About Employees’ Provident Fund (EPF) Scheme, 2026

- The Employees’ Provident Fund (EPF) Scheme, 2026 is India’s new statutory provident fund framework replacing the Employees’ Provident Funds Scheme, 1952.
- Notified under: The EPF Scheme, 2026 has been notified under the Code on Social Security, 2020.
- Ministry involved: The scheme is administered by the Ministry of Labour and Employment.
- Executive Authority: The Employees’ Provident Fund Organisation (EPFO) is the executive authority.
- Aim: The scheme aims to provide financial security and retirement savings while implementing the Code on Social Security, 2020 through a modernized provident fund framework.
- Key Features:
- Contribution Provisions: Employer and employee contributions continue at 12% of wages, while certain notified establishments continue with a 10% contribution rate.
- Mandatory contributions apply only up to the statutory wage ceiling.
- Voluntary Higher Contributions: Employees may voluntarily contribute on wages above the statutory wage ceiling or at a rate higher than 12%.
- Simplified Withdrawal Rules: The earlier 13 withdrawal categories have been consolidated into three categories—essential needs, housing needs, and special circumstances—to simplify partial withdrawals.
- Withdrawal and Minimum Balance: Members can withdraw funds for illness, education, marriage, and housing after completing 12 months of membership, subject to the prescribed withdrawal limits and while maintaining a minimum balance of 25% of total contributions.
- Protection for Contract Workers: The scheme introduces the concept of the principal employer.
- Even if a contractor makes the provident fund payment, the principal employer remains ultimately responsible for ensuring provident fund contributions are deposited.
- Greater Digitalization: The scheme formally recognizes digital systems such as online filing of employer returns, digital member accounts, electronic claim processing, electronic records, and electronic annual statements to improve provident fund administration.

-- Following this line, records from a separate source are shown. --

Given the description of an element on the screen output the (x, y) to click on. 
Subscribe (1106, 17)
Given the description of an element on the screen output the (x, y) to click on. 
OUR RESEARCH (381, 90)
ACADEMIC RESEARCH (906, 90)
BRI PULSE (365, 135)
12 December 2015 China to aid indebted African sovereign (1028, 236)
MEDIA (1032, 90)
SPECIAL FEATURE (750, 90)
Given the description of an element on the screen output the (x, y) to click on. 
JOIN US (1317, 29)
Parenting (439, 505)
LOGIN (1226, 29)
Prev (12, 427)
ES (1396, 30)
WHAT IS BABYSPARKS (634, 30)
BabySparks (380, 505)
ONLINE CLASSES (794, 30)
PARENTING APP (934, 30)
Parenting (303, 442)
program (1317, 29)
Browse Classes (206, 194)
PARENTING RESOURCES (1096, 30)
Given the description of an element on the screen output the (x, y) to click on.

- The scheme gives greater emphasis to Aadhaar-linked UAN and digital compliance.
- Contribution Provisions: Employer and employee contributions continue at 12% of wages, while certain notified establishments continue with a 10% contribution rate.
About EPFO
- The Employees’ Provident Fund Organisation (EPFO) is a statutory body that administers social security schemes for employees.
- Establishment: It was established under the Employees’ Provident Funds and Miscellaneous Provisions Act, 1952.
- Objective: It aims to provide retirement security, pension benefits, insurance protection, and financial support during emergencies.
- Structure: EPFO functions under the Ministry of Labour and Employment and is administered by the Central Board of Trustees with representatives of government, employers, and employees.
- Schemes: EPFO administers the Employees’ Provident Fund Scheme, Employees’ Pension Scheme, and Employees’ Deposit Linked Insurance Scheme.